第25話 メイドは見ている
四天院家にある大型モニタールーム。
私こと愛染冥火は、モニターに映し出されたチート業を見て唖然とした。
行動を「0」にして結果だけ確定させるとか。防御不可能業じゃあないですか。
「冥火。貴女はアレに対応出来ますか?」
「無理。早い攻撃とかじゃあなくて、行動手順を0にして結果だけを相手に与えるチート業相手にどうしろ?
私は、あくまで、メイド。あの業の対応は、対処不可能に決まってる」
姉の冥月から問い掛けに素直に答える。
まあ並の武器だと、一回「終焉」の権能を使ったら壊れるようだけど、これが「終焉」そのものだと耐性に問題ないので気にすること無く権能が発動可能。

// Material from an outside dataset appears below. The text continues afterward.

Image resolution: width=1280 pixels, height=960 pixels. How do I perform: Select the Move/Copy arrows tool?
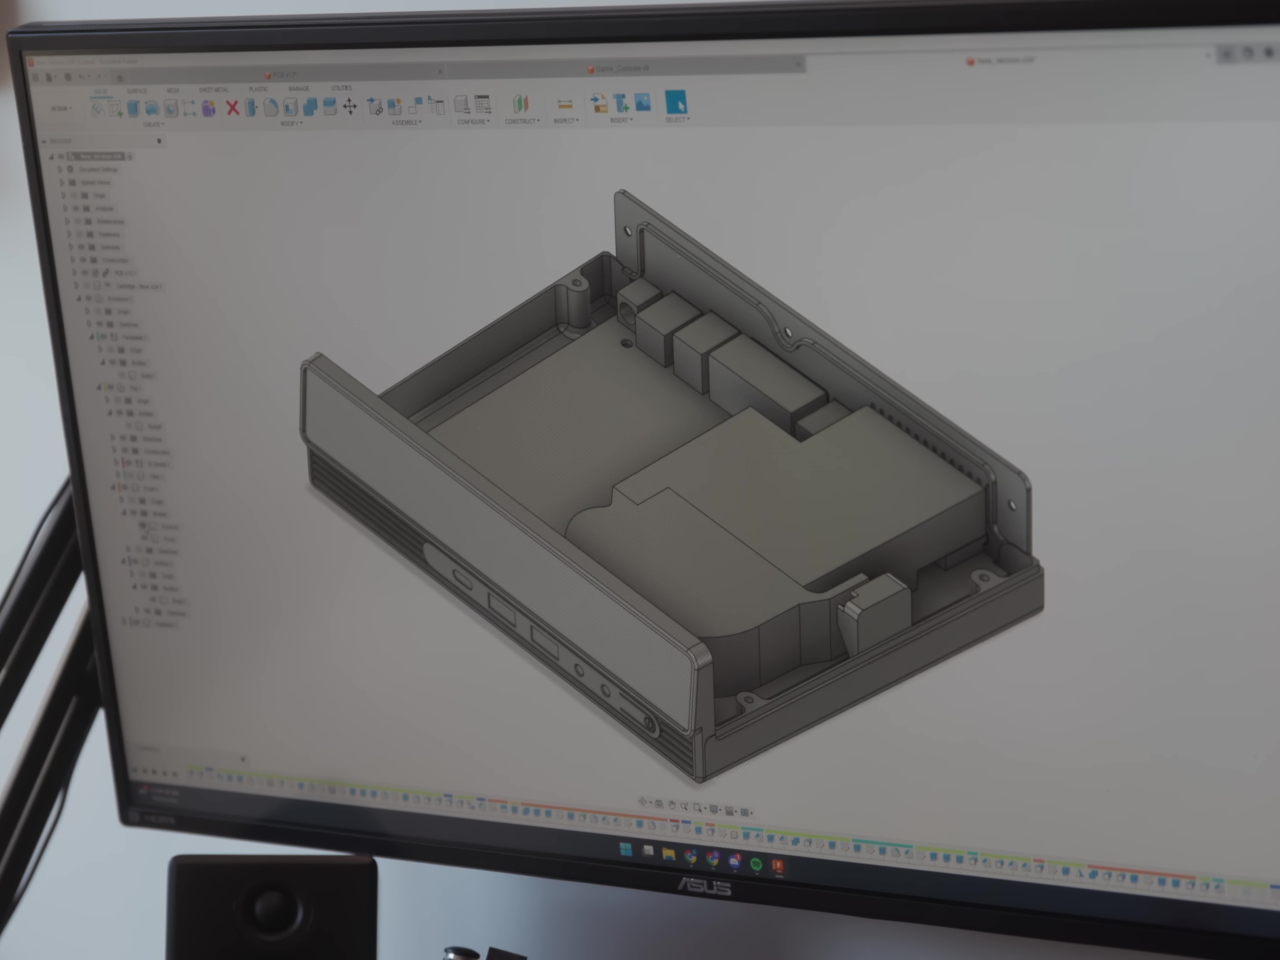click(350, 107)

確か今は蘭さまり父君である弥杜さまが所持してると聞いている。
うーん、鬼に金棒とは正にこのこと。
今、この大型モニタールームには、四天院家の荒事専門に請け負っている力自慢が集まっている。
理由は単純で、蘭さまを見たいからだ。
この人達は、玲衣奈お嬢様が蘭さまの力の発散をするために対戦相手として用意された人達だけど、結果は言わずもがな。
蘭さまは殺さないように手加減をしていた事もあり、それが余計にこの人達のプライドを傷つけて、魂を燃やさせた。
ダンジョンに蘭さまが潜る日は、こうして集まって見ては対策を練って脳内でシミュレーションをしていた。
我らの玲衣奈お嬢様は、フルダイブ型VRヘルメットを被り横になっている。
今回開発されたフルダイブ型VRヘルメットは、クエビコ様が見た景色と足りない箇所をAI処理した仮想空間に入り込める仕組みだ。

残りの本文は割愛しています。